- Exercise description -
Since only part of the material below is wanted, output exactly the lines from the one with "Source (47, 520)" up to and including the one with "[Site logo] (168, 25)".

- Data provided -
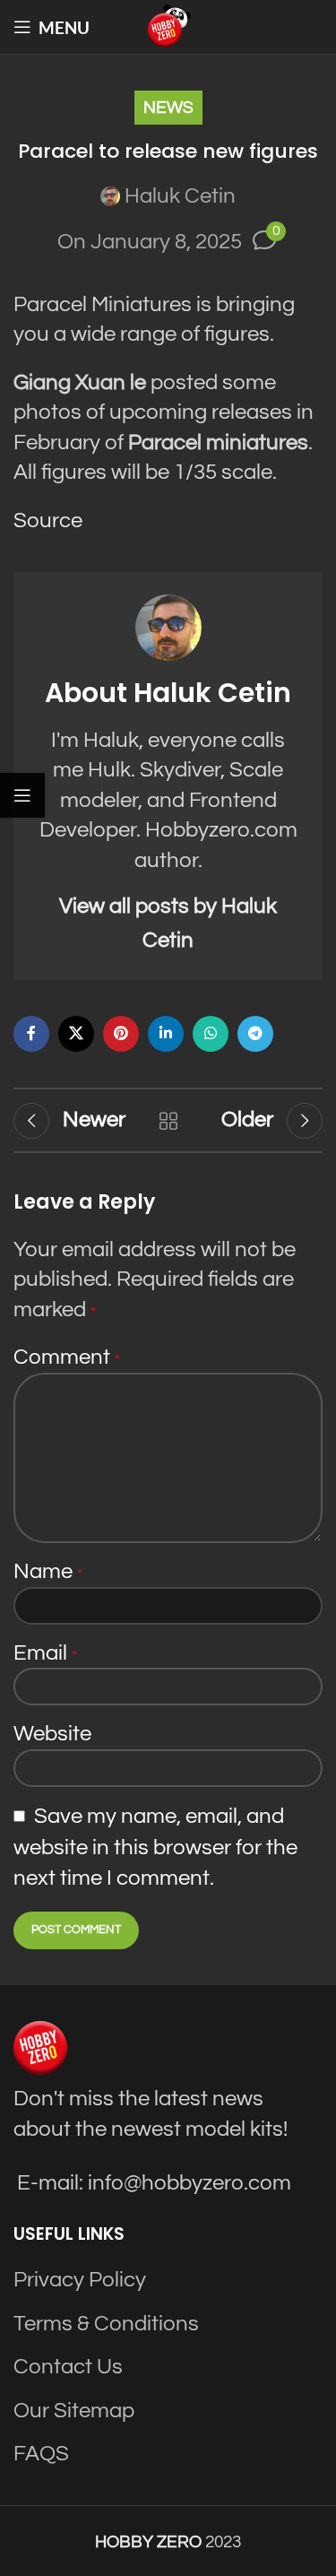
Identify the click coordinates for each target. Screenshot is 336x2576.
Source (47, 520)
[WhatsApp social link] (210, 1034)
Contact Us (68, 2366)
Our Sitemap (73, 2410)
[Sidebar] (22, 795)
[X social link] (76, 1034)
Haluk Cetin (180, 196)
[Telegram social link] (255, 1034)
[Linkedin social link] (166, 1034)
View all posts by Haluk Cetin (168, 923)
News (168, 108)
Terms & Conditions (106, 2323)
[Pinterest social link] (121, 1034)
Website (52, 1733)
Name (47, 1571)
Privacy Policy (79, 2279)
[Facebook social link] (31, 1034)
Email (45, 1653)
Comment (66, 1357)
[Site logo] (168, 25)
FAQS (41, 2453)
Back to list (168, 1121)
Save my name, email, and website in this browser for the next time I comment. (155, 1847)
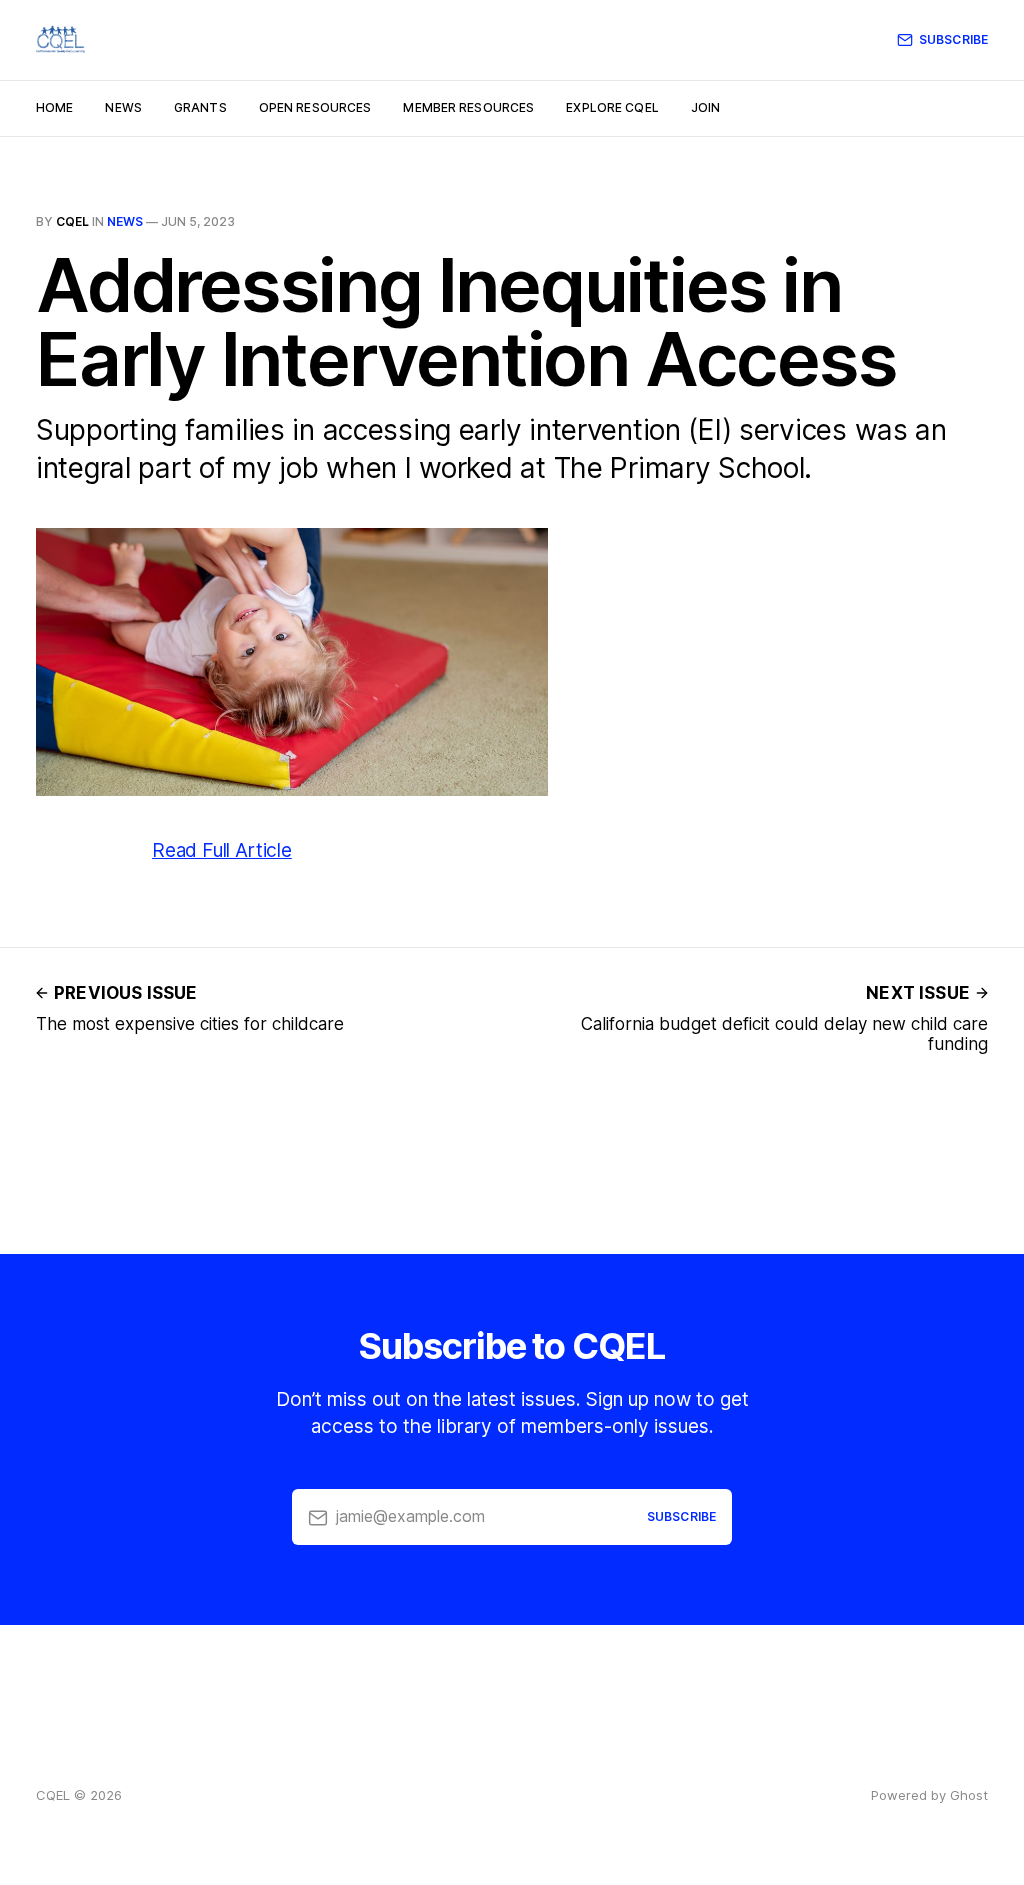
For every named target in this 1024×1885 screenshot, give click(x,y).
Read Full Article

- Task answer -
Source (47, 520)
[WhatsApp social link] (210, 1034)
Contact Us (68, 2366)
Our Sitemap (73, 2410)
[Sidebar] (22, 795)
[X social link] (76, 1034)
Haluk Cetin (180, 196)
[Telegram social link] (255, 1034)
[Linkedin social link] (166, 1034)
View all posts by Haluk Cetin (168, 923)
News (168, 108)
Terms & Conditions (106, 2323)
[Pinterest social link] (121, 1034)
Website (52, 1733)
Name (47, 1571)
Privacy Policy (79, 2279)
[Facebook social link] (31, 1034)
Email (45, 1653)
Comment (66, 1357)
[Site logo] (168, 25)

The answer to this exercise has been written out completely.